For the monolingual, she translated it to: “Hello, thank you to all and welcome! And get with the program. It’s the new millennium. You need to learn more than one language. Any other language will do, but in this part of the world it’s very good to have Spanish.”
Cisneros, the writer who’s built a home in the canon of contemporary American literature and in the imaginations of readers, spoke with Times staff writer Esmeralda Bermudez on USC’s campus.
She made her literary debut in 1980 with the poetry chapbook “Bad Boys.” Four years later, she published “The House on Mango Street,” a coming-of-age novel about a teenage Mexican American girl in Chicago. The novel, translated into more than 20 languages, has sold millions of copies.
Some of her other books include a short-story collection, “Woman Hollering Creek,” the novel “Caramelo,” a picture book called “Have You Seen Marie?” and the memoir “A House of My Own: Stories from My Life.”
The 64-year-old, who said she feels she is in the strongest period of her life, has racked up multiple prestigious awards and fellowships. Her most recent accolade is the 2019 International PEN/Nabokov Award for Achievement in International Literature.
During Saturday’s conversation, Cisneros discussed past work as well as her latest publication “Puro Amor,” a bilingual chapbook, illustrated with Cisneros’ original line drawings. The short story is based on Frida Kahlo and Diego Rivera with characters named “Mister and Missus Rivera,” who live in “la casa azul” (the blue house) with macaws, monkeys, iguanas and hairless dogs. The chapbook is an imaginative look into their daily life and the pure love of their pets.
Like Missus Rivera, Cisneros also feels strongly about her dog.

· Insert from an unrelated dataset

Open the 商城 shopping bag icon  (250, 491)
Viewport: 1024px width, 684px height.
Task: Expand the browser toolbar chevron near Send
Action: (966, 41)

“Things of the spirit — trees, clouds, dogs, cats — they would nurture me much better than the men who saw me as a sexual object, who destroyed a part of me. It took me a long time to heal and become aware,” Cisneros said.

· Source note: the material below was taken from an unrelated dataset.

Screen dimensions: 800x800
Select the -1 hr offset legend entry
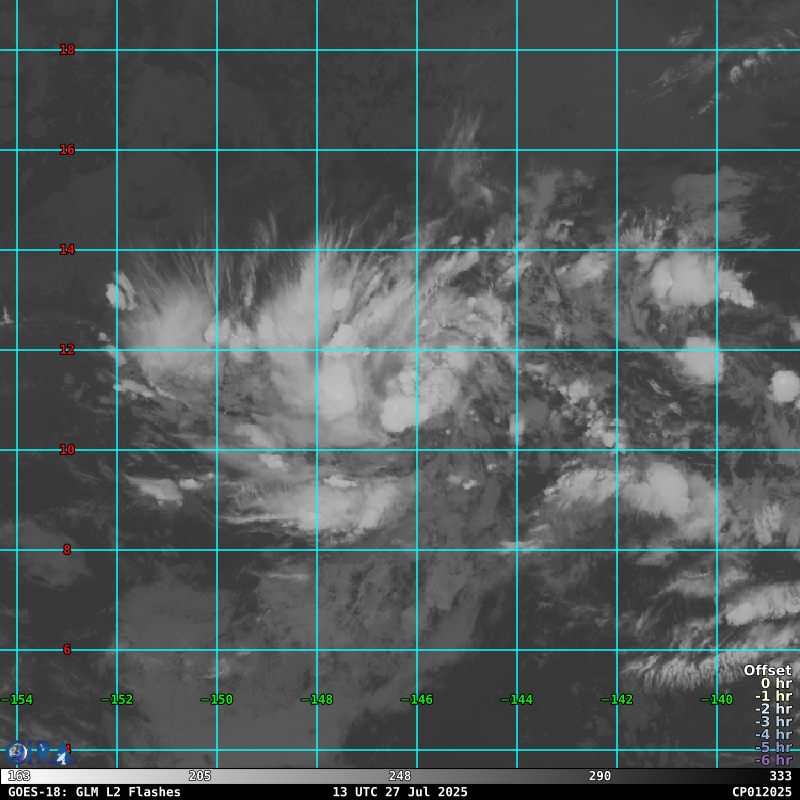(772, 696)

Elena Poniatowska, an author whom Cisneros calls the Mexican grand dame of letters and her mentor, influenced her choice to center the book on Kahlo. In a lecture, Poniatowska pointed out many noteworthy women who are rarely known.

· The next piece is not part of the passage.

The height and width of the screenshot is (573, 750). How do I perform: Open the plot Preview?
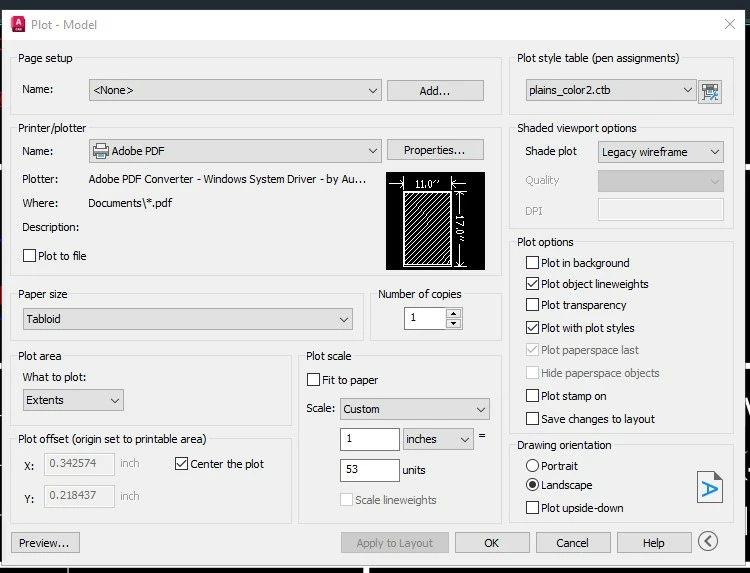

“There is a whole generation [of women] post revolution. Frida was one of many wild, brave, artistic women,” Cisneros said.
During the audience Q&A portion, a high school sophomore asked Cisneros how her work is necessary and relevant to women today.
“Women in 1920s and ’30s Mexico were much more outrageous than women are now. We need to read and find our women’s history, our Latina history,” Cisneros said. “If we knew our history, we would be very empowered. I try in the work that I do to shed a light on historical figures and people that I’m interested in.”